> **Excerpt**:
********************
As construction professionals, it is our responsibility to create a built environment in which everyone has a stake, to deliver long-term value that may come at some short-term cost, writes Pete Smith
On 20 January 2025, the 47th President of the United States of America issued executive order 14151, “ending radical and wasteful government DEI programs and preferencing”. In his address, he announced that “America will be ‘woke’ no more”.
Progression should be based on merit. Why should a job go to a woman if the male applicant is better qualified? Why should it be a person of colour if the person without colour is more qualified?
Surely, everyone wants the “best” person for the job? And, after all, our monoculture of academically qualified people has been getting along just fine. We all “get” each other.
This is the polite face of bias, rooted in generations of oppression and discrimination which has made it a foregone conclusion that the straight, white, middle-class man is statistically more likely to be offered the job.
In an article for Building Design in September 2024, shortly after the publication of her book Building Inclusion, Marsha Ramroop issues a call to arms for the construction industry to consider seriously both the scale of the challenge and the benefits of taking it on; to remove that fetid finger from the scale and realise a built environment shaped by a profession that is truly representative of the people it is there to serve.

As somebody who has enjoyed that inherited privilege, this is difficult to write – but that is the point. It is inevitable that those who have profited (and continue to profit) from repression should feel threatened by the prospect of becoming irrelevant – or worse, a burden; that we must somehow negotiate the injured pride of the white man before progress can be made.
And so, “equality” has become a dirty word in certain circles. So too the “woke” agenda that insists on it. There is an argument that equality, diversity and inclusion (EDI) is a misguided liberal attempt to accommodate every part of society at any cost, when really there is not enough money to be navel-gazing and we must get on with the job at hand.
********************
> **Record set**:
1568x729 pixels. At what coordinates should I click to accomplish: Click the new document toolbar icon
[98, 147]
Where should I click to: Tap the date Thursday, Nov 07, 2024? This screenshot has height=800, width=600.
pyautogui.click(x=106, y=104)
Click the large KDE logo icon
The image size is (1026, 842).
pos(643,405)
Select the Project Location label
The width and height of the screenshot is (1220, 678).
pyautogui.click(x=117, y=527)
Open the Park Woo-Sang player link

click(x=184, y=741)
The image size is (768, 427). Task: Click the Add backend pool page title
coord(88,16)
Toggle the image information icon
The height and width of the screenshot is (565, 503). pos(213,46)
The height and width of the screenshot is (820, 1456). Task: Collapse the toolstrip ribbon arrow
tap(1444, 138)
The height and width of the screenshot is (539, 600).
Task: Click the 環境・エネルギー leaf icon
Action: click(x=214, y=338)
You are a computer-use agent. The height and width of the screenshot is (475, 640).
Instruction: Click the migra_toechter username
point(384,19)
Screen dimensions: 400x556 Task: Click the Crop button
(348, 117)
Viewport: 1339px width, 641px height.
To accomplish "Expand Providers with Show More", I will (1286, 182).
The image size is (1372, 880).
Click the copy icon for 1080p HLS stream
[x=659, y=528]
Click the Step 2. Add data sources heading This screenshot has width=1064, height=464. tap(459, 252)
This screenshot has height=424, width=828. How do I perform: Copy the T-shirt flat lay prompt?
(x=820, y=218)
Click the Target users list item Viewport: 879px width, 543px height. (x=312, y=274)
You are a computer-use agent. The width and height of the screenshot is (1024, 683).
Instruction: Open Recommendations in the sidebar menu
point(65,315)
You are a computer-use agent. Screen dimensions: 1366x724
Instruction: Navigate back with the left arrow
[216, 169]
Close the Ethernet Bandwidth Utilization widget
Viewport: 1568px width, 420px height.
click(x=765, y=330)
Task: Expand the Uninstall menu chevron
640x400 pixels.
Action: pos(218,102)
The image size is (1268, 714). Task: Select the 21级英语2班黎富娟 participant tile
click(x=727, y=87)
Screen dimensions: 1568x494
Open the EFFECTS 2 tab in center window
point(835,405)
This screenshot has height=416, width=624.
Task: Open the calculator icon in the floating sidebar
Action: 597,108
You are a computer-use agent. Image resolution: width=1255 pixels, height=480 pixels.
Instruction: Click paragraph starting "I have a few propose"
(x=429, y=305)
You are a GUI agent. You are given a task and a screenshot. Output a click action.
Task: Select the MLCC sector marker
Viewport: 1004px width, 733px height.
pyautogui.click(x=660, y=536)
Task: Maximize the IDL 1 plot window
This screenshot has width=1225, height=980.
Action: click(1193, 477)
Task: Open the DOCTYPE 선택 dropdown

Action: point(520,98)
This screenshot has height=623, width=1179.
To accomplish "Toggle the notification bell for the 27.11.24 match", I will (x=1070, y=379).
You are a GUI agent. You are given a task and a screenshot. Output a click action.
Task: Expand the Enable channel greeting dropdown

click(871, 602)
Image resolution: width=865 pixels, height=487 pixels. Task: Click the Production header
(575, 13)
********************
> **Task statement**:
Carry on the article about equality, diversity and inclusion in the construction industry, starting after its final sentence. The items come from a separate source unrelated to the article.

> **Result of this exercise**:
Diversity is a fact; inclusion is an act; equity is the impact, when CQ (cultural intelligence) is unpacked
Marsha Ramroop
As construction professionals, it is our responsibility to create a built environment in which everyone has a stake, to deliver long-term value that may come at some short-term cost because the price of indifference will be much, much higher. In Building Inclusion, Ramroop asks us to take a step back and put purpose before profit, to build a workforce that reflects the diversity of the wider community and which will encourage new thinking, not an echo chamber of ignorance.
Helpfully, her book provides a comprehensive guide to help us better understand our own bias; to reflect on it, and introduce positive processes which can help us to find that much-needed balance. That process must be different for every person and every organisation, so it leans away from the prescriptive, instead setting out tools, resources and references to equip the reader relative to their own appetite and drive.
And this is a central theme, echoed within each of the case studies that punctuate the book (and were for me a particular highlight, illustrating practical applications of EDI theory); that the outcomes are proportionate to the input and, with the appropriate motivation, the benefits can be transformative.
The many accompanying testimonials offer an insight into the damage caused by discrimination, articulating the “why” that must fuel the “how”. Small steps can be transformative, from changing the words we use, to addressing over and under-representation through recruiting differently, building a workforce that reflects the diversity of the wider community.
The chapter on “inclusion in the workforce lifecycle” offers some insight into the pitfalls of “culture fit”, where an offer of employment is based on a fixed idea of what the company is, rather than an openness to what it could be. Banal uniformity is the result.
Instead, Ramroop writes about a “culture add” environment, where we are open to the possibilities of engaging with diverse perspectives. Again, that idea of being prepared to look at things differently and question the way things have been done before. After all, hasn’t that been the defining characteristic of the most epochal design innovations – to unpick the established and consider another way?
Though bias permeates every aspect of our industry, from the way we procure buildings to the materials with which we build them, Ramroop’s emphasis is always on people. I think this comes from a belief that we are generally good and have an appetite to affect change, not through governmental diktat, but by being awake to our history, its abstract social dynamic, and the belief that there is a better way. And then acting on it.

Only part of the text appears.